## What you will do
Each entry shown below is to be reproduced exactly.

----

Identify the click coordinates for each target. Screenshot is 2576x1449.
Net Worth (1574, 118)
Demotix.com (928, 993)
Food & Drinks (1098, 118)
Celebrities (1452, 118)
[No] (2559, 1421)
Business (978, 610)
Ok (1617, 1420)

----

## Answer below
Identify the click coordinates for each target. Screenshot is 2576x1449.
Net Worth (1574, 118)
Demotix.com (928, 993)
Food & Drinks (1098, 118)
Celebrities (1452, 118)
[No] (2559, 1421)
Business (978, 610)
Ok (1617, 1420)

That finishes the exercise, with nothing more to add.